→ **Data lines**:

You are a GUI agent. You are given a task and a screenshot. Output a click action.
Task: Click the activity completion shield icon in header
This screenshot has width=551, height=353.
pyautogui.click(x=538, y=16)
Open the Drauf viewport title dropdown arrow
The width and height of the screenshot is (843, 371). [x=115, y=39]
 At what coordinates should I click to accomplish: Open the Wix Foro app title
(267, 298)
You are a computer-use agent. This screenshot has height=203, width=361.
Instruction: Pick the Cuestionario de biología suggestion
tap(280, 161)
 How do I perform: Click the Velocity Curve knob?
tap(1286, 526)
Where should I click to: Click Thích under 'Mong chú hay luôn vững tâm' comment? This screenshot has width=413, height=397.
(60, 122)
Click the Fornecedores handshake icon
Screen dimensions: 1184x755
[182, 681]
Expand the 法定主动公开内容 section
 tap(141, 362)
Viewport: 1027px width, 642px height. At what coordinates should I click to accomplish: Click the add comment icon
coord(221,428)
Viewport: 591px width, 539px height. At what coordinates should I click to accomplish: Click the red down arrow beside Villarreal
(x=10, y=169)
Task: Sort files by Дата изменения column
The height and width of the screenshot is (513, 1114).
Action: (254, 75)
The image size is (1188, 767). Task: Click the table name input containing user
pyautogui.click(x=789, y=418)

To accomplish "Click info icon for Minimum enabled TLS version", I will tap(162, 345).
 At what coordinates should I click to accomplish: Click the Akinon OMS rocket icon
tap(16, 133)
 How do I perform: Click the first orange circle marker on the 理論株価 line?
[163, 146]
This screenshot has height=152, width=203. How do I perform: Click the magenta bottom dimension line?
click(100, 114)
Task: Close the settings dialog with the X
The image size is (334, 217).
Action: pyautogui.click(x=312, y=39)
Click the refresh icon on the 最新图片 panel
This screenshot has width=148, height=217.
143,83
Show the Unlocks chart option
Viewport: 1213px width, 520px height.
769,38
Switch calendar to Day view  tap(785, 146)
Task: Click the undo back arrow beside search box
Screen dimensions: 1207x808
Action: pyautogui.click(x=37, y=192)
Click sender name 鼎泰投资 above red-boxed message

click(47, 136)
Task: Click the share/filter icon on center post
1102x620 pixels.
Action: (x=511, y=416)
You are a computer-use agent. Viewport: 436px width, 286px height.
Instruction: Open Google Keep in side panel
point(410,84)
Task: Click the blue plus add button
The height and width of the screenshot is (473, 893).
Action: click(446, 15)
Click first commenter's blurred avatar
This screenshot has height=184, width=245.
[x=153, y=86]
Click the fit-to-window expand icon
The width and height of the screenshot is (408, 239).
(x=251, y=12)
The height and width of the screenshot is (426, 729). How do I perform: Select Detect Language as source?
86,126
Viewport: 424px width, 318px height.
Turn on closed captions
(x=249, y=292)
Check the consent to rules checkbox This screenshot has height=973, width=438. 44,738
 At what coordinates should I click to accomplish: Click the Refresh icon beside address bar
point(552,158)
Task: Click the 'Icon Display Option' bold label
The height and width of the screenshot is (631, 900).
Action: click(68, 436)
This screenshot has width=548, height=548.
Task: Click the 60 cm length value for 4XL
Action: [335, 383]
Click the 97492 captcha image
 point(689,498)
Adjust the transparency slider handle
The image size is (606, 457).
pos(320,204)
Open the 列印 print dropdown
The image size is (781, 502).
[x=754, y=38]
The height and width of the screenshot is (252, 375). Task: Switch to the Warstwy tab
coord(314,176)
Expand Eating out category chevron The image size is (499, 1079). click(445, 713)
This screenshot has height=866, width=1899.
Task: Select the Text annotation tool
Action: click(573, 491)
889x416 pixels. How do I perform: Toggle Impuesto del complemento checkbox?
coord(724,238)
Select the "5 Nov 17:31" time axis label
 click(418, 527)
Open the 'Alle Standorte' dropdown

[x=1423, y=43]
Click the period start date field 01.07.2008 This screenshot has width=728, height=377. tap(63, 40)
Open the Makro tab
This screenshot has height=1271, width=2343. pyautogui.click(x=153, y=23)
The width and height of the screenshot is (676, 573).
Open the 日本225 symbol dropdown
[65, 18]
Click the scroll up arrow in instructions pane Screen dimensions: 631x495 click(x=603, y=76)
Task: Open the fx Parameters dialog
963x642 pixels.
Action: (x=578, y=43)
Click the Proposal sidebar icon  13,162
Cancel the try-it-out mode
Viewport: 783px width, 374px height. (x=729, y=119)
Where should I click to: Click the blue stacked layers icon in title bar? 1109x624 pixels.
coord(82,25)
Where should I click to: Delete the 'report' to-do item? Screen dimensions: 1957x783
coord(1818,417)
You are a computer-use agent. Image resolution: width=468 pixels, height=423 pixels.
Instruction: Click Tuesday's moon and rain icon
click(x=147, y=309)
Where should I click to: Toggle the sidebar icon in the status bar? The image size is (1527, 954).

→ **GOAL OF THE EXERCISE**:
Please change "Velocity Curve" to "Pitch Bend" in the records from the first line through the line with "click(100, 114)", and return only those lines with nothing else altered.

→ **COMPLETE RESPONSE**:
You are a GUI agent. You are given a task and a screenshot. Output a click action.
Task: Click the activity completion shield icon in header
This screenshot has width=551, height=353.
pyautogui.click(x=538, y=16)
Open the Drauf viewport title dropdown arrow
The width and height of the screenshot is (843, 371). [x=115, y=39]
 At what coordinates should I click to accomplish: Open the Wix Foro app title
(267, 298)
You are a computer-use agent. This screenshot has height=203, width=361.
Instruction: Pick the Cuestionario de biología suggestion
tap(280, 161)
 How do I perform: Click the Pitch Bend knob?
tap(1286, 526)
Where should I click to: Click Thích under 'Mong chú hay luôn vững tâm' comment? This screenshot has width=413, height=397.
(60, 122)
Click the Fornecedores handshake icon
Screen dimensions: 1184x755
[182, 681]
Expand the 法定主动公开内容 section
 tap(141, 362)
Viewport: 1027px width, 642px height. At what coordinates should I click to accomplish: Click the add comment icon
coord(221,428)
Viewport: 591px width, 539px height. At what coordinates should I click to accomplish: Click the red down arrow beside Villarreal
(x=10, y=169)
Task: Sort files by Дата изменения column
The height and width of the screenshot is (513, 1114).
Action: (254, 75)
The image size is (1188, 767). Task: Click the table name input containing user
pyautogui.click(x=789, y=418)

To accomplish "Click info icon for Minimum enabled TLS version", I will tap(162, 345).
 At what coordinates should I click to accomplish: Click the Akinon OMS rocket icon
tap(16, 133)
 How do I perform: Click the first orange circle marker on the 理論株価 line?
[163, 146]
This screenshot has height=152, width=203. How do I perform: Click the magenta bottom dimension line?
click(100, 114)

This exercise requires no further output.